What you are asked to do:
Count the lines in the entries below that contain the string "click". Reply with the number alone.

(Word and element location entries)
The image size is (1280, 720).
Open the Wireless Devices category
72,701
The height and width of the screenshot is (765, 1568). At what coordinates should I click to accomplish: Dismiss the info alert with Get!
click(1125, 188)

Written answer:
2